01-03-2011

Rentrée scolaire 2011 : gestion des effectifs

André Chassaigne interpelle Monsieur Luc Chatel, ministre de l’Education nationale, sur la gestion des effectifs des écoles dans le cadre de la préparation de la rentrée scolaire 2011.

En effet, depuis quelques semaines les services des inspections académiques préparent la rentrée 2011 dans les écoles maternelles et élémentaires publiques.

Avec 8 967 suppressions de postes, et malgré une augmentation de plus de 8 000 élèves, les mesures qui seront prises localement ne vont qu’aggraver les conditions d’exercice des personnels enseignants et accentuer les inégalités sociales soulignées par le rapport PISA de l’OCDE. Les chiffres de l’OCDE en matière d’encadrement dans l’enseignement primaire sont particulièrement alarmants puisque la France se situe en 24e position sur les 27 pays de l’Union Européenne.

Par ailleurs, depuis le mois de mai 2010, les circulaires et directives adressées aux inspecteurs d’académie pour les aider à supprimer des postes d’enseignants ne visent qu’à « augmenter la taille des classes », en encourageant notamment à gérer les élèves à l’échelle d’une commune.
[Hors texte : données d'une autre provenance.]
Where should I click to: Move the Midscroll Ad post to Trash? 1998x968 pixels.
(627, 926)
Cela signifie la globalisation des effectifs de plusieurs écoles, sans qu’il n’y ait fusion de celles-ci. Ce principe a déjà été appliqué dans certains départements lors de l’élaboration de la rentrée 2010.

En passant outre l’avis des élus locaux, comme celle des parents d’élèves et personnels enseignants, il s’agit d’une remise en cause des artiles L211-1 et L212-1 du code de l’éducation qui précise la répartition des compétences et les engagements de l’Etat dans le service public national d’éducation.
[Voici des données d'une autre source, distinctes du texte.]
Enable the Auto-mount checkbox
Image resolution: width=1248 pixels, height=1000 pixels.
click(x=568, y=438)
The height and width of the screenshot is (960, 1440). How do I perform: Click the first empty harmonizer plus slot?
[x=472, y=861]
Cette situation encourage donc les Inspecteurs d’Académie à s’arroger des compétences en matière de création et d’implantation de classes élémentaires et maternelles qui relèvent des communes. Le non-respect du code de l’éducation et du code général des collectivités territoriales dans le cadre de l’élaboration de la carte scolaire pour 2011 risque d’aboutir à une multiplication des contentieux devant les juridictions administratives.

Les effets dévastateurs pour notre pays de cette politique ne sont pas sans lien avec l’injonction faite à ces mêmes inspecteurs d’académie de repousser l’annonce des mesures de carte scolaire au lendemain des élections cantonales.

Par conséquent, André Chassaigne demande à Monsieur le ministre s’il compte revoir les conditions d’élaboration de la future carte scolaire pour 2011 dans le respect du code de l’éducation et du code général des collectivités territoriales.